DIE ZWEI LEBEN DES DANIEL SHORE

(D, 2009)

Regie: Michael Dreher
Film-Länge: 95 Min.
 
"Die zwei Leben des Daniel Shore" auf DVD bestellen
DVD:  6.66 EUR
  


 Kino-Start:
 11.02.2010

 DVD/Blu-ray-Start:
 18.11.2010

 Free-TV-Start:
 11.01.2012

"Die zwei Leben des Daniel Shore" - Handlung und Infos zum Film:


Daniel Shore (Nikolai Kinski) erwartet vom Leben vor allem eines: dass es ihn immer wieder überrascht. Manchmal aber sind die Überraschungen, die das Schicksal für ihn bereithält, erheblich beunruhigender als er verkraften kann. Daniel ist ein junger Akademiker, der mit seiner Doktorarbeit nicht richtig weiterkommt. In Tanger hat er sich eine Auszeit gegönnt, verbringt ein paar Wochen in einem Haus, das ihm sein Freund Henry (Sean Gullette) überlassen hat und genießt das internationale Flair der Stadt.
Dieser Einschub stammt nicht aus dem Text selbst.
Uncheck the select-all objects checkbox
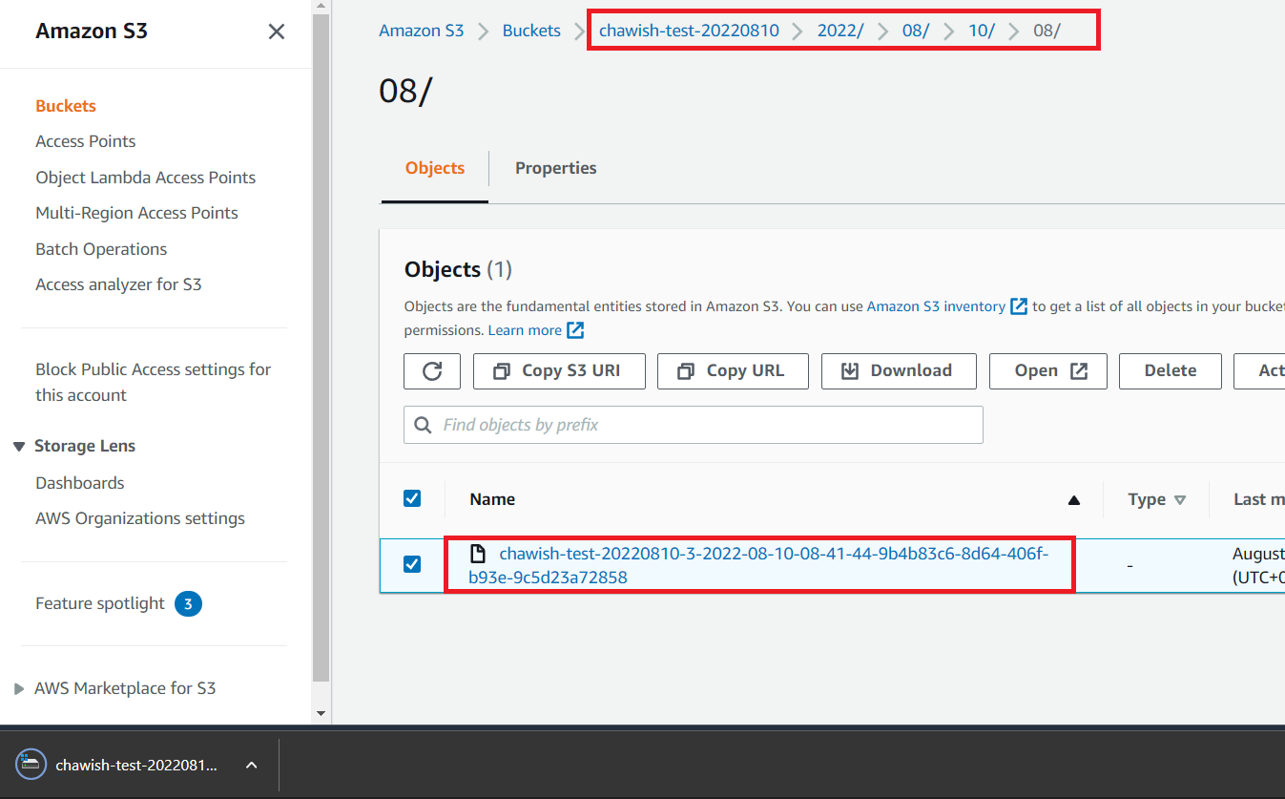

Bei seinen Streifzügen lernt er das aufregende Nachtgeschöpf Imane (Morjana Alaoui) kennen. Daniel und das marokkanische Mädchen sind bald unzertrennlich und zusammen mit Imanes zehnjährigem Sohn geben sie fast das Idealbild einer netten Familie ab. Als Henry nach Tanger zurückkehrt, wird bald deutlich, dass hinter der offenkundigen Großzügigkeit und dem einnehmenden Wesen von Daniels Freund ein dunkles Geheimnis steckt. Als Daniel nach einem heftigen Streit mit Imane überstürzt das Haus verlässt, bleibt ihr Sohn alleine im Hause zurück.

Wenig später kehren beide wieder versöhnt zurück und finden den Jungen tot vor dem Haus vor. Vieles deutet darauf hin, dass er auf der Flucht vor Henrys Zudringlichkeiten von der Dachterrasse gestürzt ist. Daniel macht sich Vorwürfe, dass er nicht besser auf den Jungen aufgepasst hat. In den polizeilichen Akten wird das Ereignis als Unfall geführt. Imane hat sich ihr Schweigen abkaufen lassen. Das Geld wird ihr vielleicht reichen, um demnächst nach Europa ausreisen zu können. Europa, das ist in Tanger für viele Menschen ein unerreichbares Traumziel, obwohl es in greifbarer Nähe liegt – gleich am Horizont, auf der anderen Seite der Straße von Gibraltar.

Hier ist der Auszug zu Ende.